START GIVEN DATA
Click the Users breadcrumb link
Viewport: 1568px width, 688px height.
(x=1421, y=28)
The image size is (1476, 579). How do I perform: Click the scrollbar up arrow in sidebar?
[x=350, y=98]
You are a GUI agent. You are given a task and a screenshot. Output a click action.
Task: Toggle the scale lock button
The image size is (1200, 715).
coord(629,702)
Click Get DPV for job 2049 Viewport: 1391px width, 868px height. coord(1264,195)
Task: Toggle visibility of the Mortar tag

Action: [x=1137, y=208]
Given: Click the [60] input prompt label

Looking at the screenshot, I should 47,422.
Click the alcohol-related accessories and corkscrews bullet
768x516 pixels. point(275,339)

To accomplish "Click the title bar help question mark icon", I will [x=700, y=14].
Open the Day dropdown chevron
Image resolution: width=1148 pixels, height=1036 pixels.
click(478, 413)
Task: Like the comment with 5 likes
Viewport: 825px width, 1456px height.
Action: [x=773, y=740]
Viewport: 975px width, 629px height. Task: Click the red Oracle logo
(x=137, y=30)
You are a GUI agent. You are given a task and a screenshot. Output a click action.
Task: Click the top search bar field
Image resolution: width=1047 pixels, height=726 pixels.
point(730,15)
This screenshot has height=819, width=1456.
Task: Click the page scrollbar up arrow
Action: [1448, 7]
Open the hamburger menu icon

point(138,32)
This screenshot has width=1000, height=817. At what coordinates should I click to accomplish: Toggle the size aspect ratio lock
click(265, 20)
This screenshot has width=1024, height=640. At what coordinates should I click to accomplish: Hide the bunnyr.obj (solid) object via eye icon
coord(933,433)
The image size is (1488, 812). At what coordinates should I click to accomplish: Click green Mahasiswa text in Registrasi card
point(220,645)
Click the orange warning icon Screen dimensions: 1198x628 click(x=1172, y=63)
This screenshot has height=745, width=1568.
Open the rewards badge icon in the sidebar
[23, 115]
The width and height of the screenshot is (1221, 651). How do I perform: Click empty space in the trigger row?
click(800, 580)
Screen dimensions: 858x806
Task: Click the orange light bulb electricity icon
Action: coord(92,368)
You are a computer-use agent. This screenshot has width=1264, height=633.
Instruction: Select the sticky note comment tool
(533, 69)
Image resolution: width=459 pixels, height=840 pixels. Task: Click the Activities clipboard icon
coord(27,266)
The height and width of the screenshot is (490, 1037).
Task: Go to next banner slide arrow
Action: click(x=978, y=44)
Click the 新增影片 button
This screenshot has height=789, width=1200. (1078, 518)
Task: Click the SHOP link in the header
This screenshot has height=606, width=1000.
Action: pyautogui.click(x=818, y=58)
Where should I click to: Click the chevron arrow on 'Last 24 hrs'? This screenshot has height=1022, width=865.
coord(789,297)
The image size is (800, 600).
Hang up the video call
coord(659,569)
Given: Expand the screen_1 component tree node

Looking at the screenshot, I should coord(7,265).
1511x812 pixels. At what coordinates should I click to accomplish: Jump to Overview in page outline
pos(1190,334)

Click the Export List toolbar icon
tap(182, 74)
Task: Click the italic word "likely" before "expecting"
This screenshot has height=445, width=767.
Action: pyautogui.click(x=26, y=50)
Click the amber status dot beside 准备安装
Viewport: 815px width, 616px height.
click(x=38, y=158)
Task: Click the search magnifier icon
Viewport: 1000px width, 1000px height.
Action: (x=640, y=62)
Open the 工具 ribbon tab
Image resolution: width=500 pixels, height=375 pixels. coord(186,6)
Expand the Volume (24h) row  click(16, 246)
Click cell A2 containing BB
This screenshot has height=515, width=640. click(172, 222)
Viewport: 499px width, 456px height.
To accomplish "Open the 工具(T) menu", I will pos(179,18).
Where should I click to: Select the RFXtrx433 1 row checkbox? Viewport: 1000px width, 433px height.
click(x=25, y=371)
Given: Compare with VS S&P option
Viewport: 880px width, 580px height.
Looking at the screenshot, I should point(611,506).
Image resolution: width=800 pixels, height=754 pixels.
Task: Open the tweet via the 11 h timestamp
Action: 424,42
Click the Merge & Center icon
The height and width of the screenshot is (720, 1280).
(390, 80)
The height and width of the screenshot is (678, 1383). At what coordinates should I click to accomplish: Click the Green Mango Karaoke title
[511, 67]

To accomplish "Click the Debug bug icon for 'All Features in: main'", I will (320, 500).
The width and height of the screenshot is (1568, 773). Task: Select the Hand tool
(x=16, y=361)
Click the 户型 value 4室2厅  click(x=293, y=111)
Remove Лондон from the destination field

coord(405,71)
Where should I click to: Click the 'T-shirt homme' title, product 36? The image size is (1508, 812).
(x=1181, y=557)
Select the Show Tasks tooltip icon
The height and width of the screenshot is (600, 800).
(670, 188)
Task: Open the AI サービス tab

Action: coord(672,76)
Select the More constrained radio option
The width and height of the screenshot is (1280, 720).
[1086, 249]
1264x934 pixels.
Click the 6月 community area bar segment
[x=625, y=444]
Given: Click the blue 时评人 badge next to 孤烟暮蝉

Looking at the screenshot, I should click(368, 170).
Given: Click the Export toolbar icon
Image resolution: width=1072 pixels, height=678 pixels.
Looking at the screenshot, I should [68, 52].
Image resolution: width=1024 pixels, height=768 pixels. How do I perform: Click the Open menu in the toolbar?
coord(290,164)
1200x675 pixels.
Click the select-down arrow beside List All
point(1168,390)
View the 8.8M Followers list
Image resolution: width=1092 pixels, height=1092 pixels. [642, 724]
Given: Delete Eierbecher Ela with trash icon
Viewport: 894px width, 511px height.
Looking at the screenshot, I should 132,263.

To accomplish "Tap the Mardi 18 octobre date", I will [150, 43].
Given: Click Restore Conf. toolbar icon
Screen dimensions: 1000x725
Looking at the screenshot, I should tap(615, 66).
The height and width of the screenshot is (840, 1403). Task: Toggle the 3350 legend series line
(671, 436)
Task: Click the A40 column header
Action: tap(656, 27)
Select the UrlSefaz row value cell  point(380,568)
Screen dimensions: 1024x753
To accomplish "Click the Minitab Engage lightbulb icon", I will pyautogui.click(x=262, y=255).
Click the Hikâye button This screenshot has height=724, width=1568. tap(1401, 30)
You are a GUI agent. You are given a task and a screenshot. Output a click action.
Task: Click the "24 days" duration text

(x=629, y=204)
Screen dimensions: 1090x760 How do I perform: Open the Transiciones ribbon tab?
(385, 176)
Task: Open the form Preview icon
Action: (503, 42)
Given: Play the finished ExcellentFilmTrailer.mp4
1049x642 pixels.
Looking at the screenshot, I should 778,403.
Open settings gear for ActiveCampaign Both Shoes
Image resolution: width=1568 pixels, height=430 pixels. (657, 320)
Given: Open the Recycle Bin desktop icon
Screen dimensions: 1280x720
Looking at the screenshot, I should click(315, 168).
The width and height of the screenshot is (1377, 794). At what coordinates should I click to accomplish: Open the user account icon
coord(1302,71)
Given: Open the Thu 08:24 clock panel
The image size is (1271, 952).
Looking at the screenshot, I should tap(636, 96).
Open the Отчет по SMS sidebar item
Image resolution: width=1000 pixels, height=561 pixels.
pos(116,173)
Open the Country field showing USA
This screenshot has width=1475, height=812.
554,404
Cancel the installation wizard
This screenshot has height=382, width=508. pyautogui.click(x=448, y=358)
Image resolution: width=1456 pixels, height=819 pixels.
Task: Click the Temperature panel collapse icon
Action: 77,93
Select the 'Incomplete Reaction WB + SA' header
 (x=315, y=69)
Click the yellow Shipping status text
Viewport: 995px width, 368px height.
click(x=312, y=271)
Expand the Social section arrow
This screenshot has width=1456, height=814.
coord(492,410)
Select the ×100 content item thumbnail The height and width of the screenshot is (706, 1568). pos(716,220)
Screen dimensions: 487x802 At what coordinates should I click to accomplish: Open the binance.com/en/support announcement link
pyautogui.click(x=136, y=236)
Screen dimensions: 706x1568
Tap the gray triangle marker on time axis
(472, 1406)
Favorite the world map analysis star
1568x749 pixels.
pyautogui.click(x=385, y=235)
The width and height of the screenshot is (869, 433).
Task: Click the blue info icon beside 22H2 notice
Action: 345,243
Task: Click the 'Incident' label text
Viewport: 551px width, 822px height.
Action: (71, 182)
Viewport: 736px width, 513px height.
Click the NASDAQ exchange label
END GIVEN DATA
## TASK REQUIREMENTS
Check every line of the data, and copy the ones that contain "search".

## ANSWER BELOW
Task: Click the top search bar field
Task: Click the search magnifier icon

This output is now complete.